But worse is the problem that once everyone slows past the 35MPH hump, traffic
becomes unstable, and you get oscillations or standing waves which slow things
far more than you might expect.

Rule of thumb (but I've never seen it stated anywhere) 35MPH=51FPS, 3 seconds
between cars, gives 150 FEET BETWEEN CARS. Closing up gaps will wreck the max.
flow pattern. During congestion, if you start trying to stop others from
"cutting you off" or merging ahead, then you're the one causing the jam. (Or
to be fair, 30MPH and 2sec gives 90ft spacing, perhaps the bare min.)

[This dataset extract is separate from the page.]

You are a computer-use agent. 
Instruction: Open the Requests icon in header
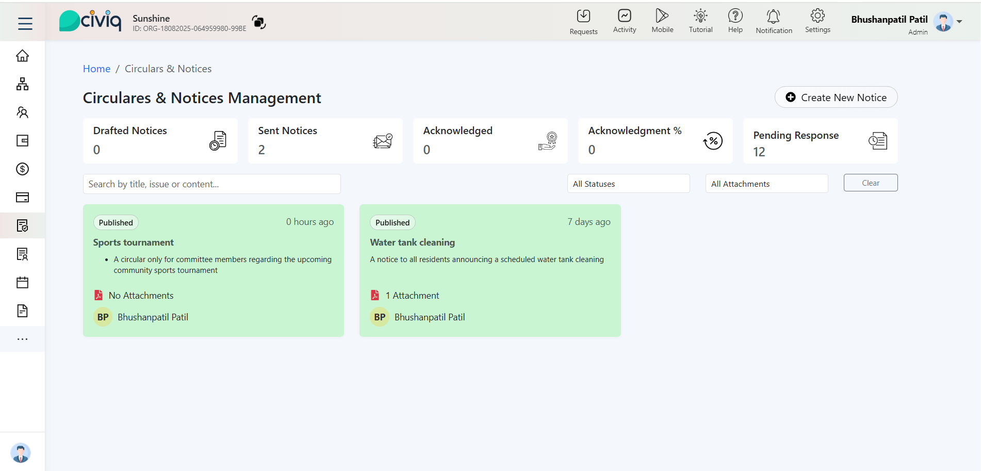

Another issue: in 1998 Helbing and Huberman discovered the existence of
distinct 'phases' in simulated multi-lane traffic. When all lanes seem to lock
together like a moving crystal, that's now called "Synchronous Flow," and
gives maximum throughput. But it's on the edge of collapse, and
"condensations" are triggered by anyone who tries outrunning neighbors by
switching lanes, or who approaches too close and has to tap the brakes.
[http://www.nature.com/nature/journal/v396/n6713/abs/396738a0...](http://www.nature.com/nature/journal/v396/n6713/abs/396738a0.html)

------
mootothemax
Heh, I didn't realise that it had such an effect, but this is the exact same
game I play when caught up in a heavy traffic: the how-long-can-I-go-before-
breaking game! ;-)

It could be related to driving a manual and being lazy, but it helps your
concentration no end :)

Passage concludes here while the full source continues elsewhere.